Another major change I'm thinking about concerns the dialogue. When discussing an excerpt with Hobby, he mentioned that the dialogue is boring compared to the inner thoughts that the reader receives simultaneously. That's because I've been going for realism with the dialogue. And I think it's pretty realistic, but why am I going for realism? Realistic dialogue is boring; there's nothing stopping me from making it more stylized and absurd. I had an idea when hanging out with a group of people smoking weed. The conversation jumped from ominous topic to ominous topic. One person talked about how one in ten people on earth are part of the Chinese army (!) and how the US army literally does not have enough bullets to shoot them all. Then someone else talked about our government's "Star Wars" missile-defense program, all the secrecy, corruption and waste that's gone into it, and how it can't tell the difference between a missile and a weather balloon. I thought about how all my, my fiancee's and my friends' stoned conversations revolve around all the terrible, terrifying and cruel shit that's going on in the world. As awful as it all is, it's all hilarious because we've all developed black senses of humor in order to cope. I'd like to put these apocalyptic conversations all through the novel to establish a strong sense of paranoia.
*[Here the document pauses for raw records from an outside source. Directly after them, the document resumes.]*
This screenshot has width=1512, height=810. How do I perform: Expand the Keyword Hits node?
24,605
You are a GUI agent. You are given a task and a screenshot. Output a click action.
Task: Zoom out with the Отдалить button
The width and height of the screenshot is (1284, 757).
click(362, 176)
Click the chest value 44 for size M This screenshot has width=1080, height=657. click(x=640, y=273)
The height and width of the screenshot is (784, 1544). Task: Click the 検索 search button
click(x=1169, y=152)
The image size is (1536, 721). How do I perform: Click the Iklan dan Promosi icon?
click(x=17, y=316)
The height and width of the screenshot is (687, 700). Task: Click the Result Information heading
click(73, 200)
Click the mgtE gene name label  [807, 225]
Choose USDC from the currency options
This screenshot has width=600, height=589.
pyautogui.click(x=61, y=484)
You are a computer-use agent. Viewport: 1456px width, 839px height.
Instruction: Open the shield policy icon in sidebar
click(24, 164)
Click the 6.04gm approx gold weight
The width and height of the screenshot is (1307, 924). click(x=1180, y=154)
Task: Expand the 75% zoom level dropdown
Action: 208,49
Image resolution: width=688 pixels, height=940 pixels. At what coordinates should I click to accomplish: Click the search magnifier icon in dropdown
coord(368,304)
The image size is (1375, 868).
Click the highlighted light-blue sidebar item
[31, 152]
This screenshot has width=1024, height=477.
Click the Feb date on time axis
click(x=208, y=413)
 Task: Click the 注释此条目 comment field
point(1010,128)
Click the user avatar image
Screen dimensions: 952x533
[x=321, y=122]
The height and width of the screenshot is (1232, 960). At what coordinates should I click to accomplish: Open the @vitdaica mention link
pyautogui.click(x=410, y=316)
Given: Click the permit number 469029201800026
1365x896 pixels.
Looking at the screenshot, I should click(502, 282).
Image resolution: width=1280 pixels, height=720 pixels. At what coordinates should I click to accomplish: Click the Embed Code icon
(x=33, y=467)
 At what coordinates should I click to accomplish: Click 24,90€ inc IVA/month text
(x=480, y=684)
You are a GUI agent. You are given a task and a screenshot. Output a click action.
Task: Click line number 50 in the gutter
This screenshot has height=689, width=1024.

And more than that, but a reveling in the absurd horror of this post-September 11th (haha, couldn't help myself) world. Perhaps even an irreverant discussion about sept. 11th will go down. For instance, what were you doing when you found out? I remember being with my friends making jokes like "I hope they don't preempt the Simpsons because of this." And then I visited my mother in a psychiatric hospital that night and we sat in the TV room with a group of drool-encrusted psychos and watched footage of the planes smashing into the towers over and over and over again while my mother sobbed. That's just the sort of humor I need in this novel!
One final tentative decision I've made about the novel concerns names. I always like my characters' names to have some sort of significance, so I don't want to have this novel peppered with regular Jessicas and Timothys. I think I'm going to name my characters after musicians who are important to these characters' lives. Music is going to be all over the novel, as it, along with drugs and sex, is one of the greatest means of significance in our existences, and so I thought using it in my naming would be appropriate. Each character's namesake will have some sort of relation to the character. I already have a "Dylan" and a "Roky" (after Roky Ericsson from the 13th Floor Elevators) and I'm going to name a drug dealer "Beefheart."